La sonde japonaise Hayabusa 2 a largué le robot Mascot sur un astéroïde afin qu'il analyse la surface de ce corps rocheux, relique du système solaire primitif. L’atterrissage est également confirmé.

Image de l'astéroïde Rugyu envoyée par Mascot
Image de l'astéroïde Rugyu envoyée par Mascot © Capture fil twitter Mascotlander from DLR

Mascot a même commencé à envoyer, et même tweetter ses premières images. 

La sonde spatiale Hayabusa 2 a envoyé des informations de bonne santé à 4h17  heure française : Mascot a été correctement largué et il va bien, a communiqué le CNES sur son fil Twitter.  L'atterissage, quelques 20 minutes après le largage,  est également confirmé. 

Aurélie Moussi, chef du projet Mascot au Cnes a annoncé que "Mascot va bien. Ses instruments sont en état de fonctionnement. Il communique bien avec la sonde". 

Conçu par le Centre national d'études spatiales (Cnes) français et son homologue allemand DLR, Mascot a une durée de vie qui n'est que d'une douzaine d'heures. Le robot possède quatre instruments, dont un microscope spectral développé par l'Institut français d'astrophysique spatiale qui doit permettre de connaître la composition minéralogique du sol de l’astéroïde également connu sous le matricule 162173.

La sonde spatiale japonaise Hayabusa 2 est partie explorer l’astéroïde Ryugu, et a largué Mascot comme le fit il y a quelques temps Rosetta pour Philae. Cette fois-ci l'objet céleste à étudier n’est pas une comète mais un astéroïde, un petit caillou très noir, très primitif , essentiel à la compréhension de la formation du système solaire. Tout cela se passe à 300 millions de kilomètres de la Terre.

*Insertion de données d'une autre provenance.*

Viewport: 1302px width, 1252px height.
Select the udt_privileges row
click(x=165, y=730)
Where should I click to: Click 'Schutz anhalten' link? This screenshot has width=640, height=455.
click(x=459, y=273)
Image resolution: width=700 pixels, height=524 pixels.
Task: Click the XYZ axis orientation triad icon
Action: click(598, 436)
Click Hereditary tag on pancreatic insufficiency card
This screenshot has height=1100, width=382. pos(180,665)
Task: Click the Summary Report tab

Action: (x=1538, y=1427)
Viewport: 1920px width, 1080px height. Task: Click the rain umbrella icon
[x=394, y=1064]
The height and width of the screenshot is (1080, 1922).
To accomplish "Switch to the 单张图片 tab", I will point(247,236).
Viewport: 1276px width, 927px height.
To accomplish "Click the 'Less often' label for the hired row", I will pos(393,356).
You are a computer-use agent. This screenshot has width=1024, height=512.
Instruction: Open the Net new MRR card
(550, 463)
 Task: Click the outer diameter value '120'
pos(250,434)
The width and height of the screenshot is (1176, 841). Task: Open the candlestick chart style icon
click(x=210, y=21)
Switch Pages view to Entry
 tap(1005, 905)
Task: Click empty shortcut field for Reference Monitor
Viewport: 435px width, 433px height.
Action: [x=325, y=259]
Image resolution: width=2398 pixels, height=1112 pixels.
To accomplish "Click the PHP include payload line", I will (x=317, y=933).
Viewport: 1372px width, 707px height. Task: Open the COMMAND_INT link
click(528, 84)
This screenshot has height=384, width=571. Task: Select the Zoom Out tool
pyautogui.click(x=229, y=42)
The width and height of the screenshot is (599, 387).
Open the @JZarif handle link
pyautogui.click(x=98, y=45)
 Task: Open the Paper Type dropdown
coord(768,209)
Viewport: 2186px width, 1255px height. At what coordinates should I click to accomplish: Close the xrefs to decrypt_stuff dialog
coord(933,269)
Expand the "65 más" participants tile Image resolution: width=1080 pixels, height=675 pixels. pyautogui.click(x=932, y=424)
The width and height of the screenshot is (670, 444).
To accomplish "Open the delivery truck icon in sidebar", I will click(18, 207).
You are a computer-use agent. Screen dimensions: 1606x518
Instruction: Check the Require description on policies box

Cette mission est plus ambitieuse encore car Hayabusa 2 doit se poser et collecter des échantillons qu’elle rapportera sur Terre après avoir redécollé du caillou. 

Une boite à chaussures pleine de malice

Mascot, comme chez les scouts, est un précurseur. Il a 2 missions : faire de la science et servir d’éclaireur pour la sonde quand elle se posera. Car on ne sait rien de l’astéroïde. Sa surface, finalement pleine de cailloux, n’a été révélée que cet été quand la sonde s’est approchée d’assez prêt. Et qui dit caillou, dit risque !

Le défi de Mascot qui comporte 4 instruments réunis dans une boite à chaussures, est de donner les premières infos : 

• température

• nature du sol (on s’enfonce ou on rebondit ?)

• composition du sol 

• mesurer le champ magnétique

Comme le budget était maigre, les ingénieurs ont rivalisé d’ingéniosité pour faire de cette boite à chaussures un couteau suisse. Mascot est un Philae sans pattes. Il a donc été jeté par la sonde à  60 mètres d’altitude, avant de tomber sur la surface.  Il n’a que 15 h de batterie, autant dire qu'il faudra faire vite. 

Astéroïdes et comètes, les témoins de l'histoire spatiale

La sonde spatiale japonaise Hayabusa2 a quitté la Terre le 3 décembre 2014. Sa mission se poursuivra ensuite à proximité de Ryugu jusque fin 2019 dans le but de retourner sur Terre fin 2020 avec des échantillons de sol extraterrestre à son bord.

Les astéroïdes comme Ryugu sont très noirs, ils diffèrent des comètes car ils ne s’approchent pas aussi près du soleil et ne dégazent pas en faisant une chevelure, une queue…

En quoi sont-ils différents alors qu’ils sont, eux aussi, des témoins des débuts du système solaire ? C’est encore un mystère que ce type de mission cherche à éclaircir. 

Hayabusa 2 en rapportant sur terre des échantillons permettra évidemment un grand pas dans la connaissance car sur Terre, on a des instruments d’analyse, autrement plus performants que ce que l’on peut mettre dans une sonde spatiale.